Last week, YouTube announced they will begin supporting the upcoming web standard HTML5 which allows videos to be viewed without an Adobe Flash plugin. Those who wanted to play around with the new HTML5-enabled website were directed to a separate experimental site called TestTube. However, noted the YouTube blog post, only Chrome, Safari, and IE users could give the new site a try. Firefox was notably absent from the list.
Firefox’s development is directed by the Mozilla Foundation, an organization whose belief in open standards guides their choices about what formats they’ll support on the web. The problem with the new YouTube site is that it uses a video format called H.264, a patented codec that’s not royalty-free. To support a fee-based software like this goes against Mozilla’s core beliefs. But if they choose not to support it, then further down the road, they may soon find themselves losing market share to those that do.

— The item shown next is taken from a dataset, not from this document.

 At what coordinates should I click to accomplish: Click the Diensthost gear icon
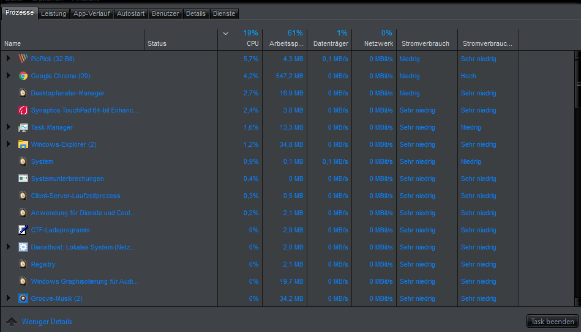(23, 247)
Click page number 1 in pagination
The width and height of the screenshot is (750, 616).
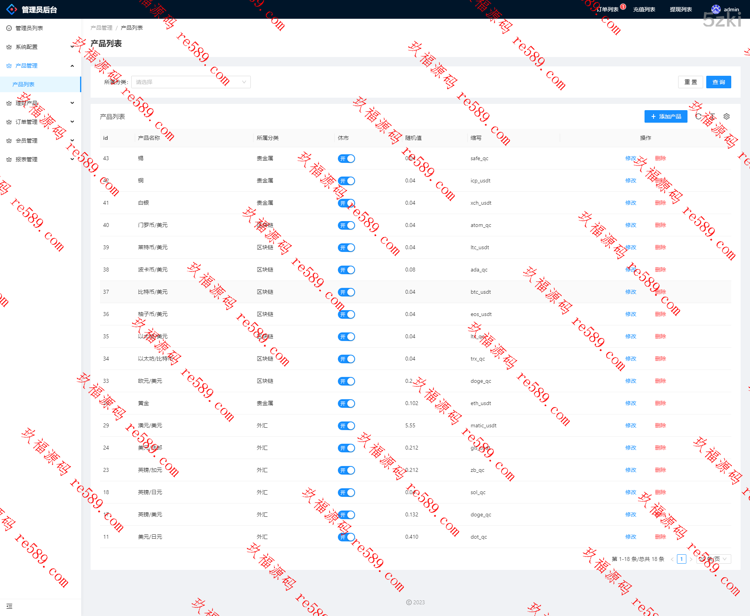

Pay to Play: H.264 and its $5 Million per Year Fee
According to Mozilla’s vice president of engineering, Mike Shaver, this issue is more than a simple choice about picking the right technology for the job. It’s about principles. Supporting the H.264 video codec means paying licensing fees to an organization called MPEG-LA, a group that charges $5,000,000 annually for the codec’s use. But it’s not the cost to their organization that Mozilla is worried about – it’s the cost to the developers, distributors, and anyone who wants to create video content on the web. “If H.264 becomes an accepted part of the standardized web, those fees are a barrier to entry for developers of new browsers,” Shaver writes on his blog. “I want to make sure that there are no toll-booth barriers to entry for someone building a whole new browser, or bringing a browser to a whole new device or OS, or making and using tools for creating standard web content.”
In other words, the decision to support or not support the codec isn’t just about technology, it’s about where the web is going and what it should be. And in Mozilla’s eyes, that means free, open, and available to anyone.
But Will End Users Care?
Unfortunately, Mozilla’s idealism won’t mean much to the end user who may soon discover that YouTube videos don’t work in their preferred browser. And once they learn that switching browsers solves the problem, the years they spent loyal to Firefox will be forgotten in the need to have functional video.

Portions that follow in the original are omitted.